▶ **Exercise inputs**:
:::

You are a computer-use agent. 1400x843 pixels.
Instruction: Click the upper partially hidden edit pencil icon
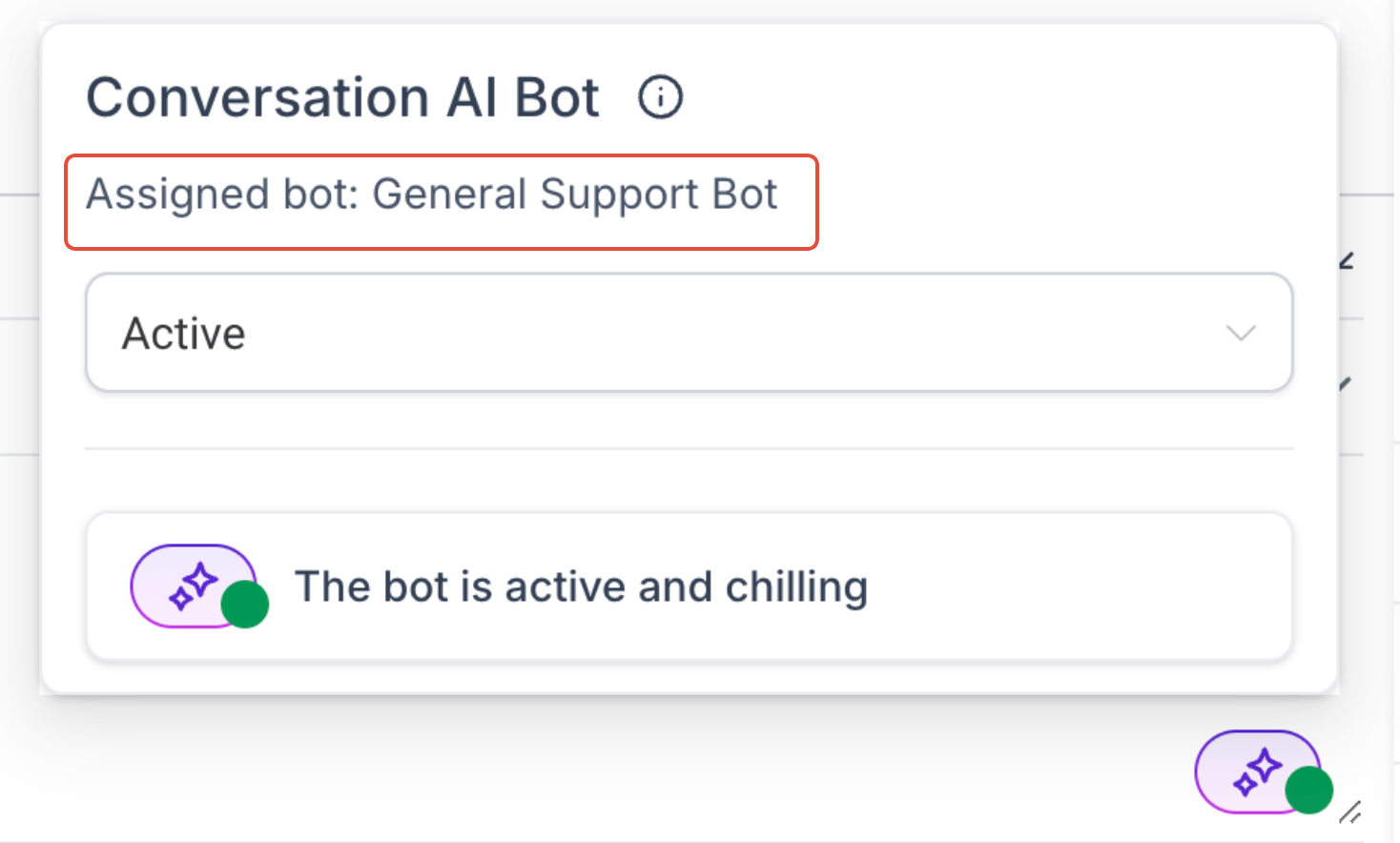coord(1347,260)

:::

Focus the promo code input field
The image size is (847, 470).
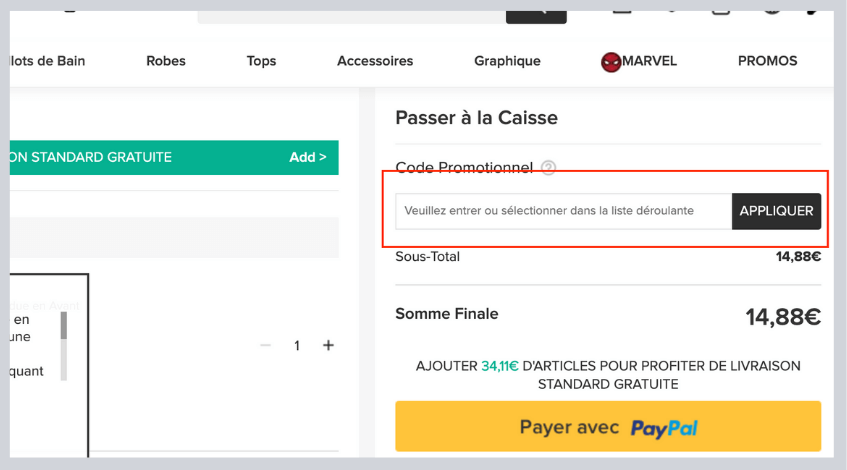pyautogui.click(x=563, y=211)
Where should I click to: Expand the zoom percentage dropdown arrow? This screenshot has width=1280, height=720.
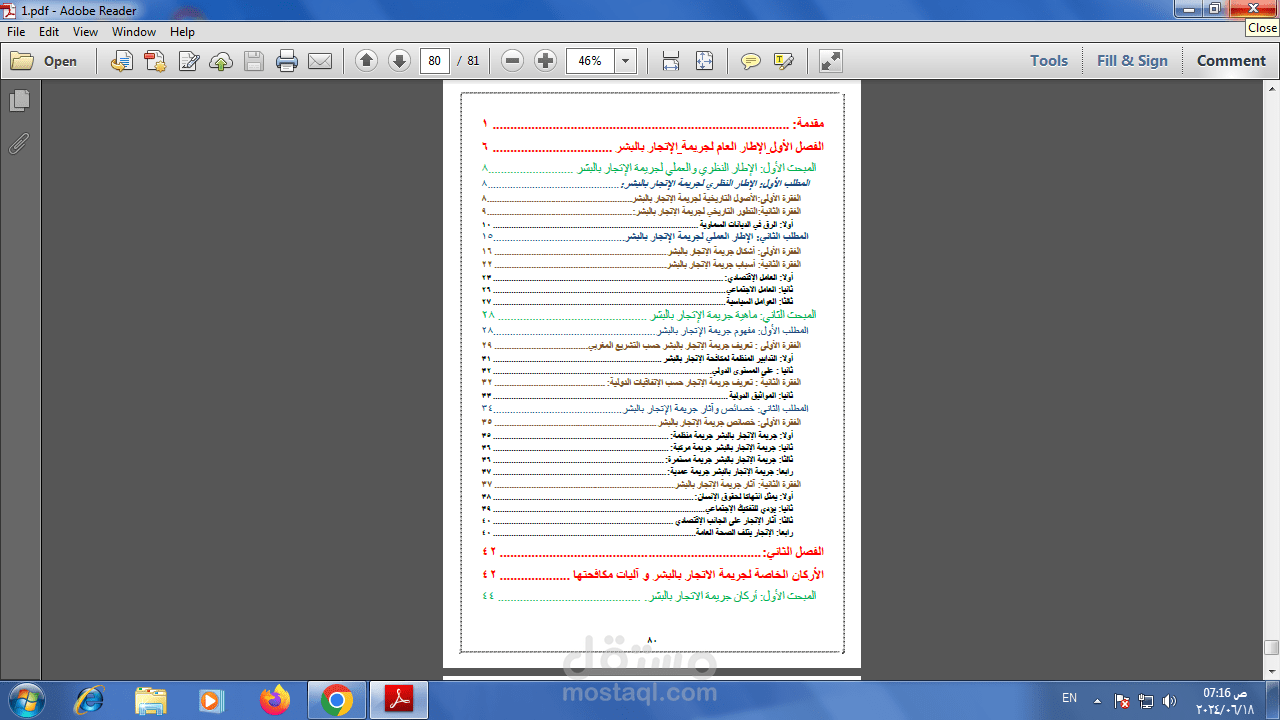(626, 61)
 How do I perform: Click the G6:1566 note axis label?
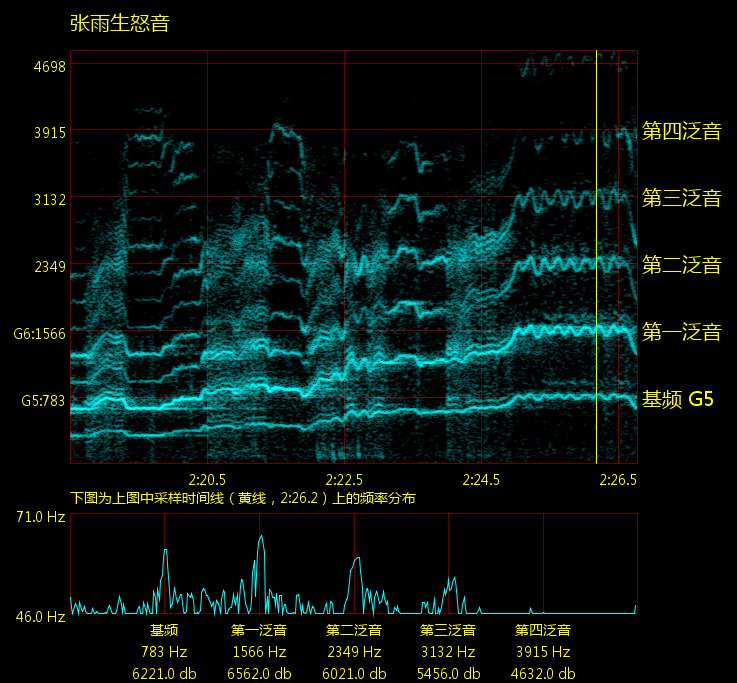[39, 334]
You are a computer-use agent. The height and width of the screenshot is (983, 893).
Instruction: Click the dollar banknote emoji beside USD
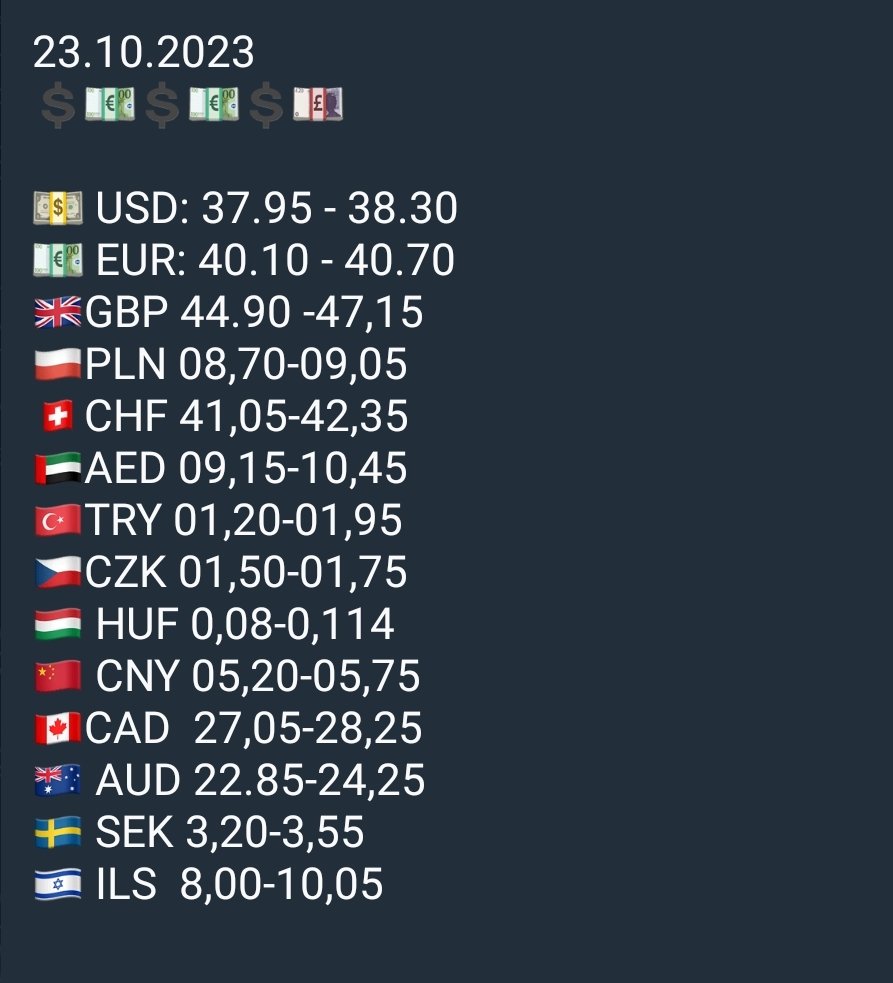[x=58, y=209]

:::

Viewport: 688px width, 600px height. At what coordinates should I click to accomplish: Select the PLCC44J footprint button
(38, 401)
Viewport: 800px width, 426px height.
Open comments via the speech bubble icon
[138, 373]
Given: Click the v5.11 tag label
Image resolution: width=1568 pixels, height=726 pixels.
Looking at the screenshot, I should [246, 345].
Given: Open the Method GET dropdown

:::

▶ **What needs to be done**: State how many lines of the entries above include the string "agent". The reply is that number alone.

▶ **Solved exercise**: 2